### 提示された抜粋

--------------------

小林化工 福井県にイトラコナゾール錠50「MEEK」問題で報告書提出 県は早期に行政処分決定へ
公開日時 2021/01/21 04:52
小林化工は1月20日、福井県に対し、製造工程で睡眠剤を混入した経口抗真菌剤イトラコナゾール錠50「MEEK」(ロット番号・製造番号:T0EG08)の問題に関する報告書を提出した。薬機法69条第1項に基づき、製造工程に関する一連の経緯や生産管理体制などについて社内調査の結果をまとめたもの。福井県健康福祉部も同日、小林化工から報告書を受け取ったことを明らかにした上で、「厚労省とも情報を共有し、行政処分を含めて年度内のできるだけ早いタイミングに方針を決定したい」とコメントした。

--------------------

### 抽出した行
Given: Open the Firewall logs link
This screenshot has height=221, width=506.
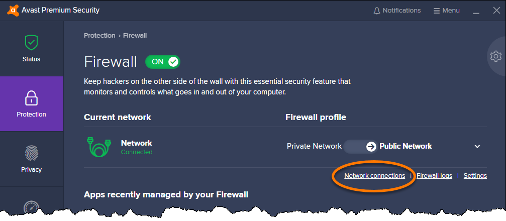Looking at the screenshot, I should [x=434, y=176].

--------------------

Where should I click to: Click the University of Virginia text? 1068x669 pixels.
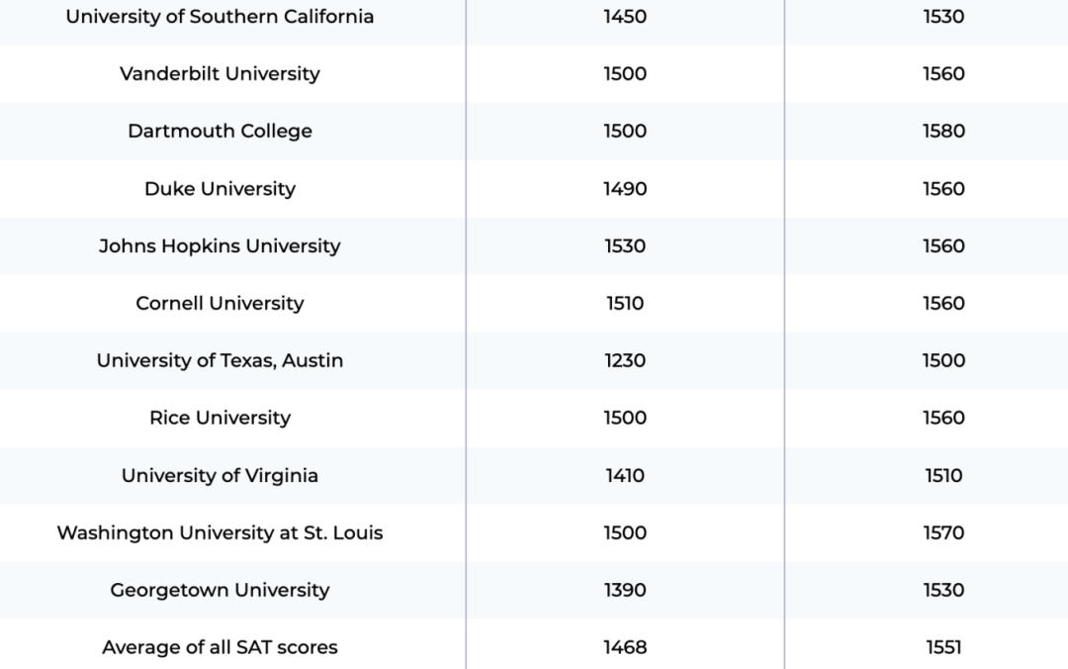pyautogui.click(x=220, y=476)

--------------------

### やること
抜粋の中で「小林化工 福井県にイトラコナゾール錠50「MEEK」問題で報告書提出 県は早期に行政処分決定へ」という語句を含むところから始め、「決定したい」とコメントした。」の後で止めて、その部分を一字も変えずに書き写す。

### 回答
小林化工 福井県にイトラコナゾール錠50「MEEK」問題で報告書提出 県は早期に行政処分決定へ
公開日時 2021/01/21 04:52
小林化工は1月20日、福井県に対し、製造工程で睡眠剤を混入した経口抗真菌剤イトラコナゾール錠50「MEEK」(ロット番号・製造番号:T0EG08)の問題に関する報告書を提出した。薬機法69条第1項に基づき、製造工程に関する一連の経緯や生産管理体制などについて社内調査の結果をまとめたもの。福井県健康福祉部も同日、小林化工から報告書を受け取ったことを明らかにした上で、「厚労省とも情報を共有し、行政処分を含めて年度内のできるだけ早いタイミングに方針を決定したい」とコメントした。